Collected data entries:
****************************************

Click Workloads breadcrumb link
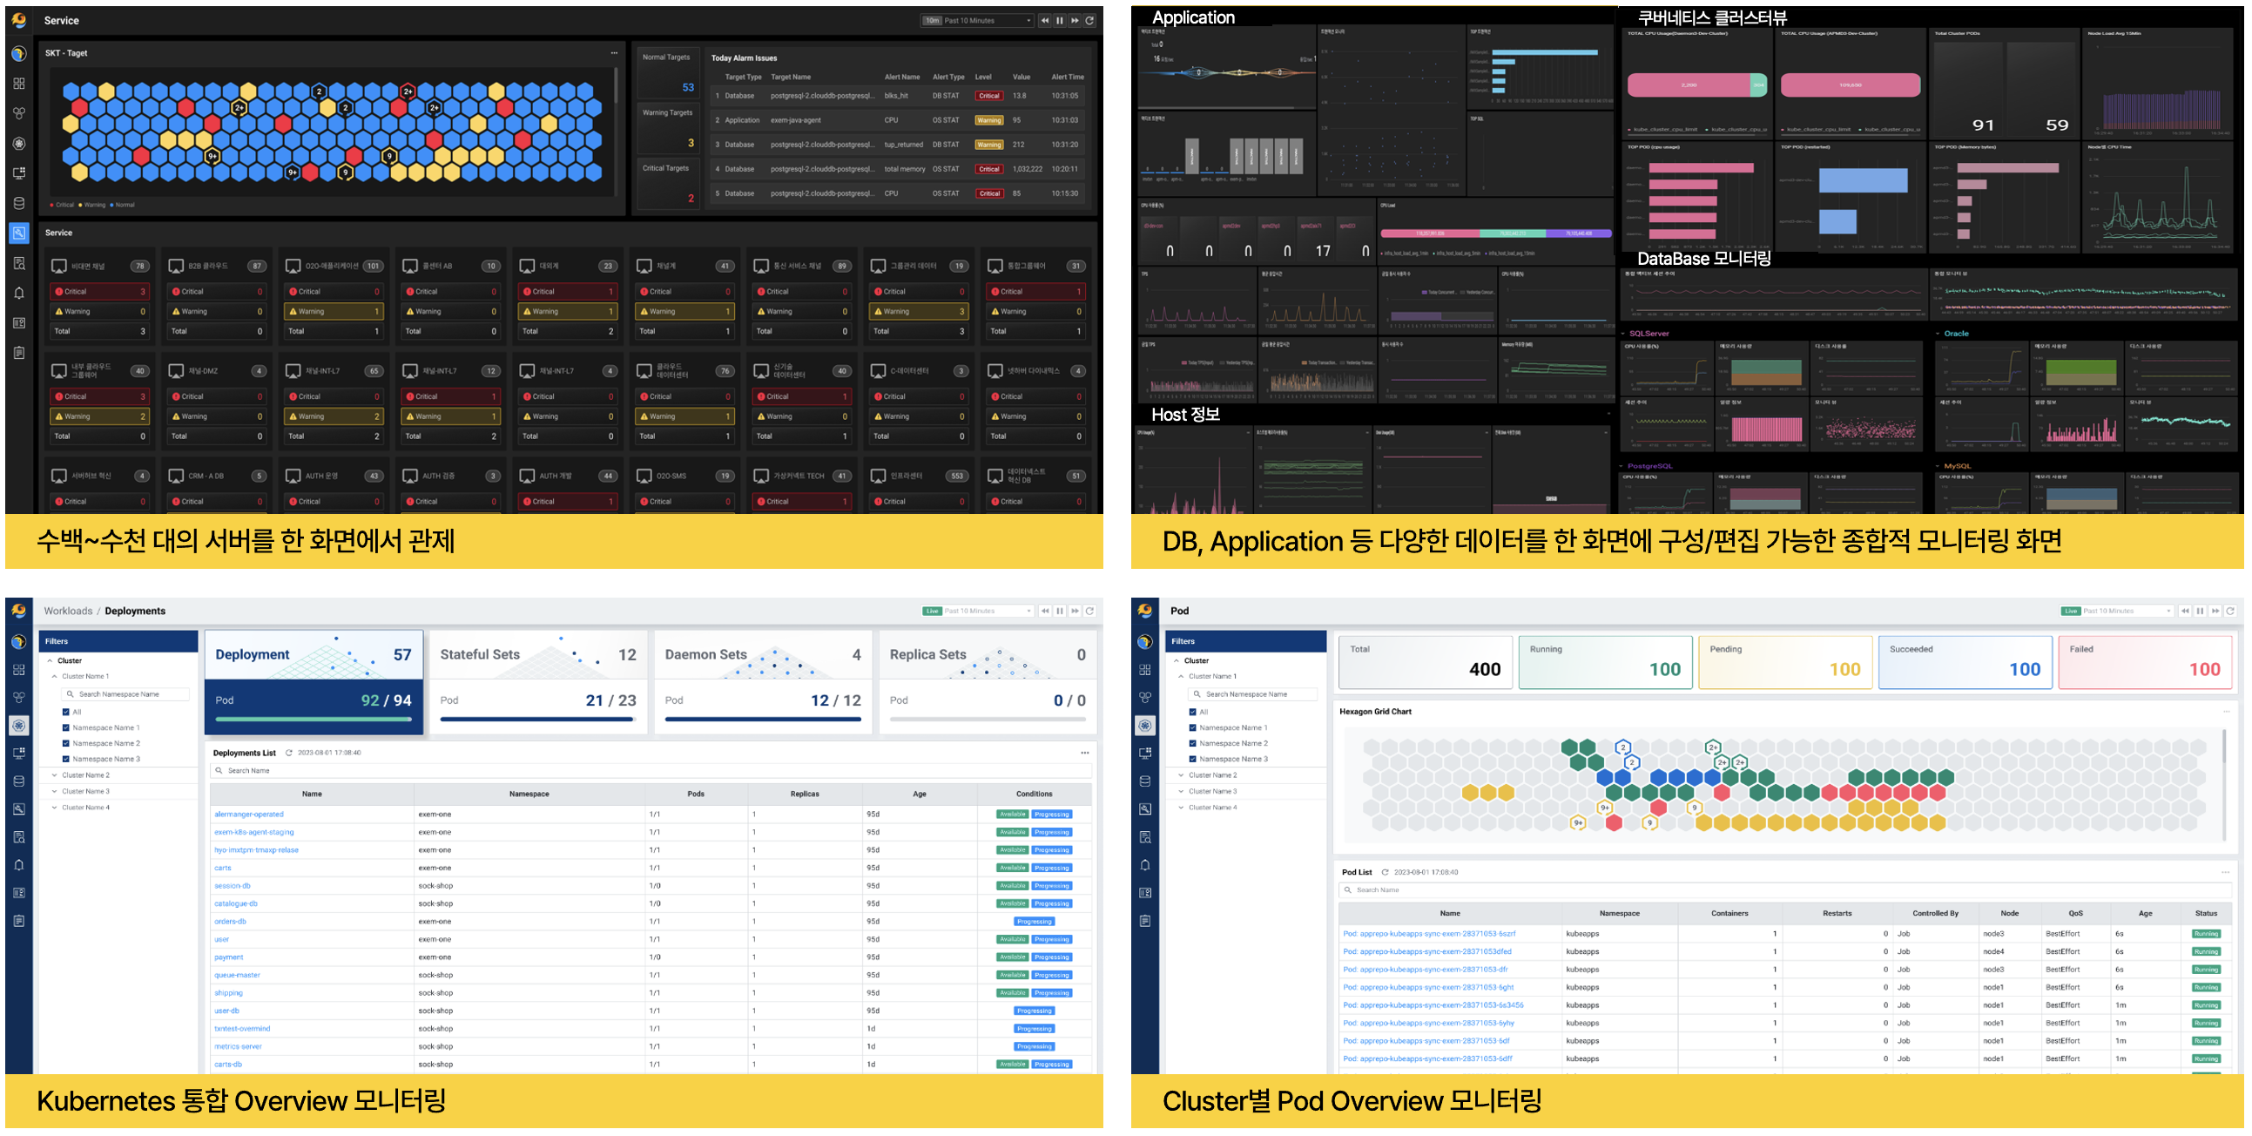Viewport: 2252px width, 1136px height. tap(68, 611)
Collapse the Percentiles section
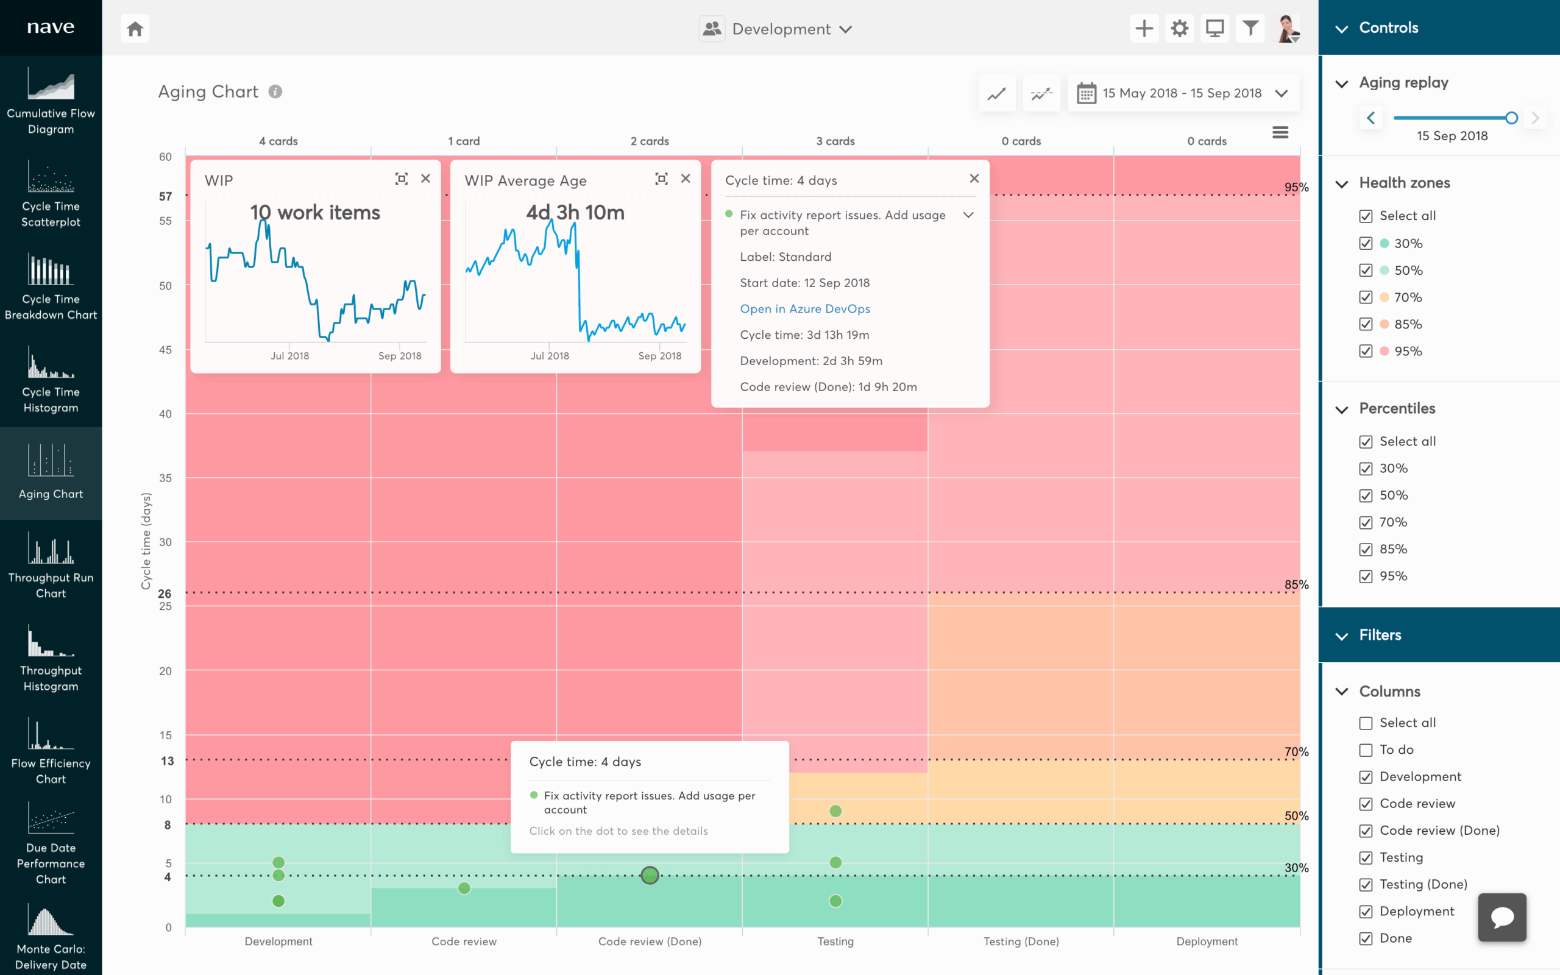1560x975 pixels. 1341,409
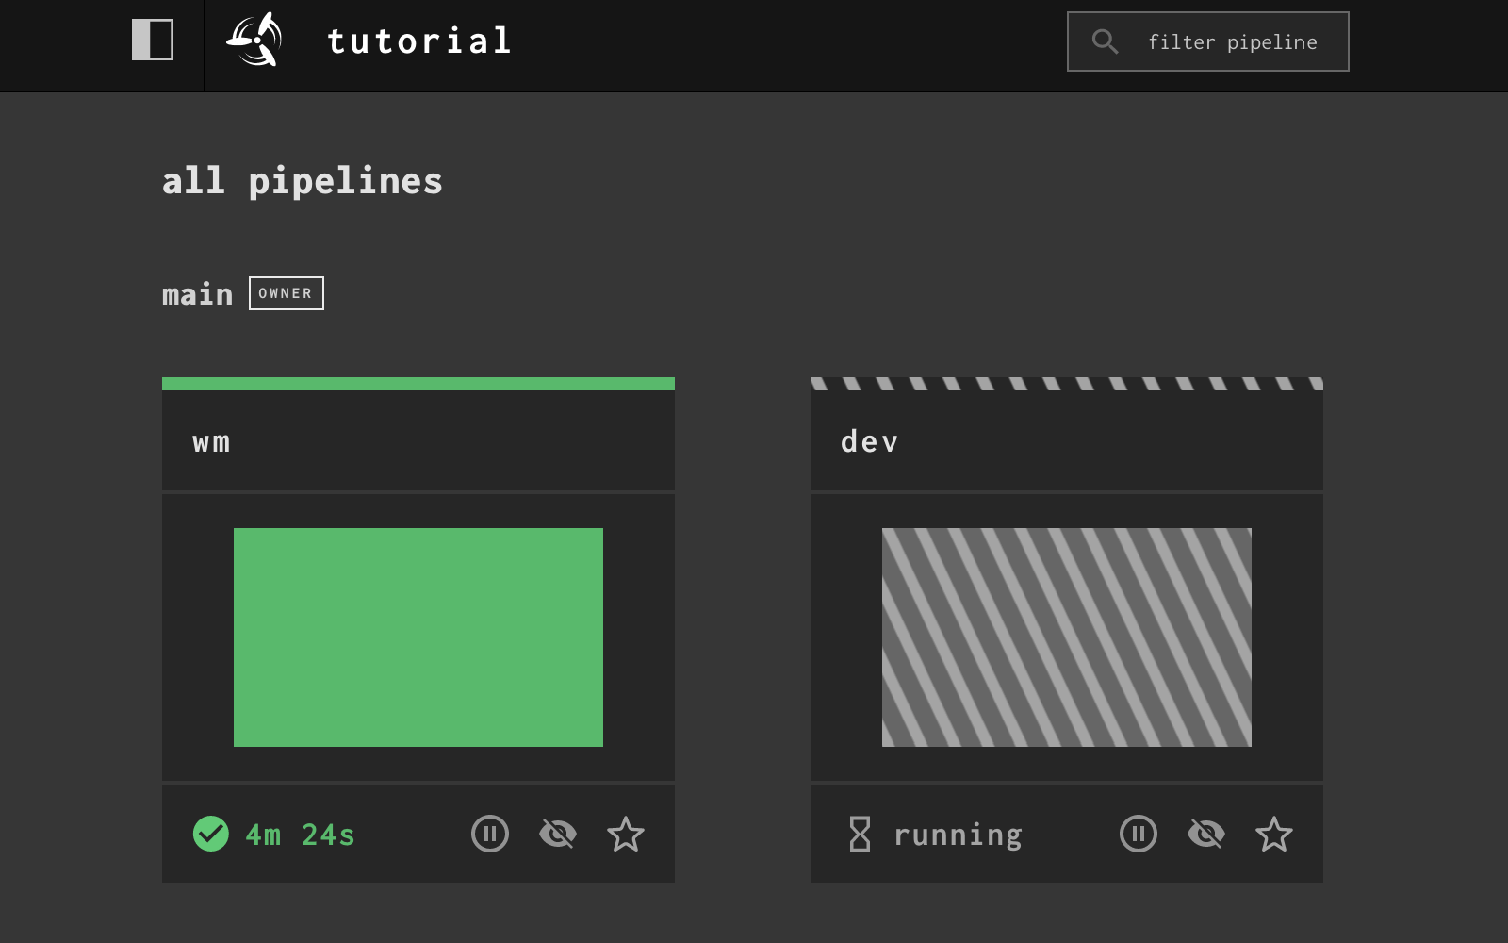The width and height of the screenshot is (1508, 943).
Task: Click the green success bar above wm
Action: click(418, 383)
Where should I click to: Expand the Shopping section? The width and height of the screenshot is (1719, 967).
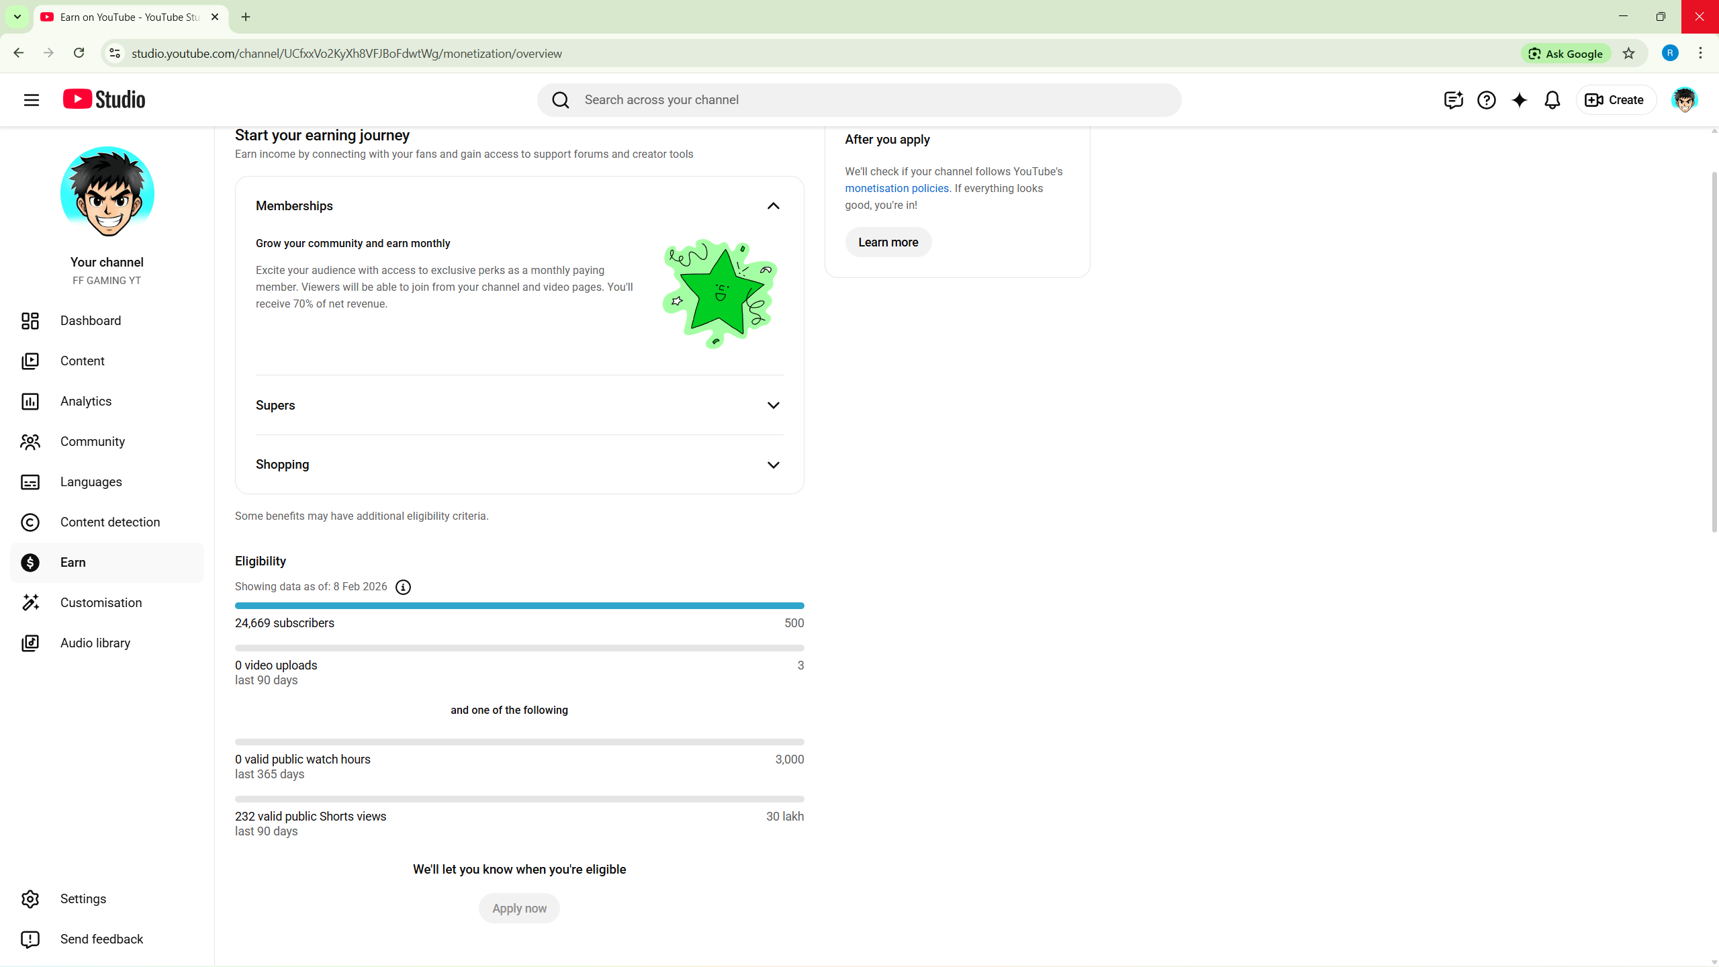click(x=773, y=465)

****************************************

__TASK DIRECTIONS__: Omit the pictures, then output every record exactly as given.

__RESULT OF THE EXERCISE__:
Click Workloads breadcrumb link
Viewport: 2252px width, 1136px height. tap(68, 611)
Collapse the Percentiles section
1560x975 pixels. 1341,409
The width and height of the screenshot is (1508, 943).
Task: Click the green success bar above wm
Action: click(418, 383)
Where should I click to: Expand the Shopping section? The width and height of the screenshot is (1719, 967).
click(x=773, y=465)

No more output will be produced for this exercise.